Document text -
In this topic
- How it works
- First-time deployment to production
- Continuous deployment
- Deployment methods
- Important notifications
You can deploy solutions from your development environment to the Integration environment, as daily builds or continuous releases. When you are ready to go live, you can deploy to Preproduction through the Episerver self-deployment portal. This involves creating a backup of the existing environment, and moving the code to Preproduction, where you can verify that everything works.
Episerver takes care of the the following as part of the service:
- Setup of environments.
- Continuous deployment of code to Production after go-live.
- Initial troubleshooting and roll-back if issues arise.
- Deployment of production content back to Preproduction and Integration.
The image below illustrates a first-time deployment from a local development environment to Production. In this scenario the production environment is "empty" from the beginning. You first create code and content in your local development environment, and then push this to your Integration environment. You then deploy to Preproduction and validate that everything works as expected. When ready to go live, you contact Episerver to deploy to Production.
The image below illustrates the scenario after a first-time deployment of code and content to production. After the first deployment, website users edit content in the Production environment. As part of the upgrade process, content can be moved by Episerver from Production back to the Preproduction and Integration environments, where new solution updates are added by developers. See Deploying code changes.

Recorded data -
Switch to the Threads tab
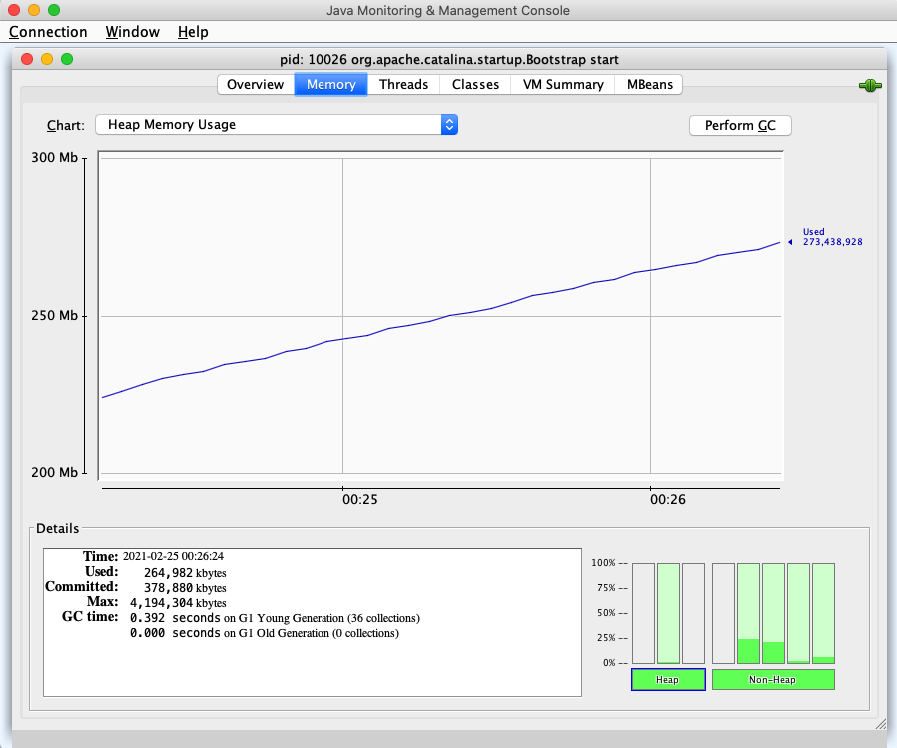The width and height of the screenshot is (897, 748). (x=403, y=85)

---

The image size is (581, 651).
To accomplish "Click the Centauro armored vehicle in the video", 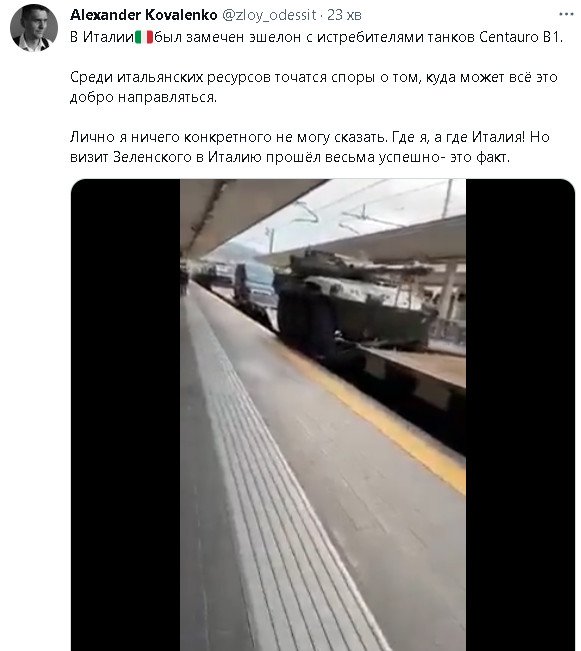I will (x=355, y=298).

Written instruction - Return the passage of the deployment documentation between "Episerver takes care" and "if issues arise.", inclusive, copied verbatim. Rely solely on the deployment documentation above and not on the records.

Exercise result -
Episerver takes care of the the following as part of the service:
- Setup of environments.
- Continuous deployment of code to Production after go-live.
- Initial troubleshooting and roll-back if issues arise.